Если мы когда-то встретимся с вами в Стамбуле, и я буду рассказывать его историю, то обязательно упомяну, что в стенах Айя-Софии при строительстве использовали особый материал со дна мраморного моря. Это был раствор типа нашего цемента, на основе смеси песка и стертых почти в порошок крупиц ракушек. В этих крупицах много кальция, который обладает регенерирующими свойствами. Поэтому все мелкие трещинки этого собора затягиваются сами, испаряются подобно воде на солнце. Они способны восстановить свои стены самостоятельно. Говорят, это дало возможность простоять величественной и прочной Айя-Софии почти пятнадцать веков и пережить все землетрясения, коих в этих местах немало.
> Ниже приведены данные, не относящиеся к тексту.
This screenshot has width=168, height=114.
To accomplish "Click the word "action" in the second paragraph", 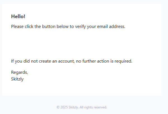I will pos(103,61).
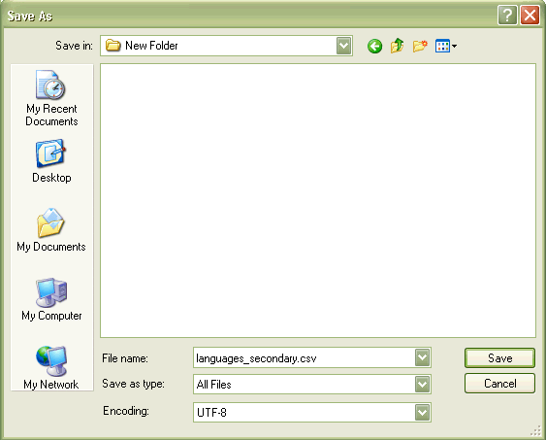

Но где было взять этот ракушечник Эмине-ханым? Хотя бы горсть, хотя бы жменьку, хотя бы унцию. У каждого этот раствор свой, созданный по уникальному, подходящему только вам рецепту. Но в собор его заложили изначально умные архитекторы, а ты не архитектор, у тебя просто броня, созданная твоими же неумелыми руками. И ты точно знаешь все уязвимые и слабые места, те места, на которых трещины образуются гораздо проще, а с них все и начинается. У тебя просто грубая кирпичная кладка воспоминаний, а не мраморные глыбы с колоннами, перемазанные цементом веков. Эмине-ханым поднялась из-за стола, оставив чашку с предсказанием, и направилась в свою кальянную, перейдя небольшую улицу, по которой уже начали свои прогулки первые обитатели острова. Нет, ничего они не заметили, никаких осад или трещин. Никакие осады им не мерещились. На острове, как и всегда, было спокойно. Но Эмине-ханым ощущала, будто этот незаданный вопрос с конкретным ответом повис какой-то тяжестью. Повис камнем на ноге, и идти стало немного труднее.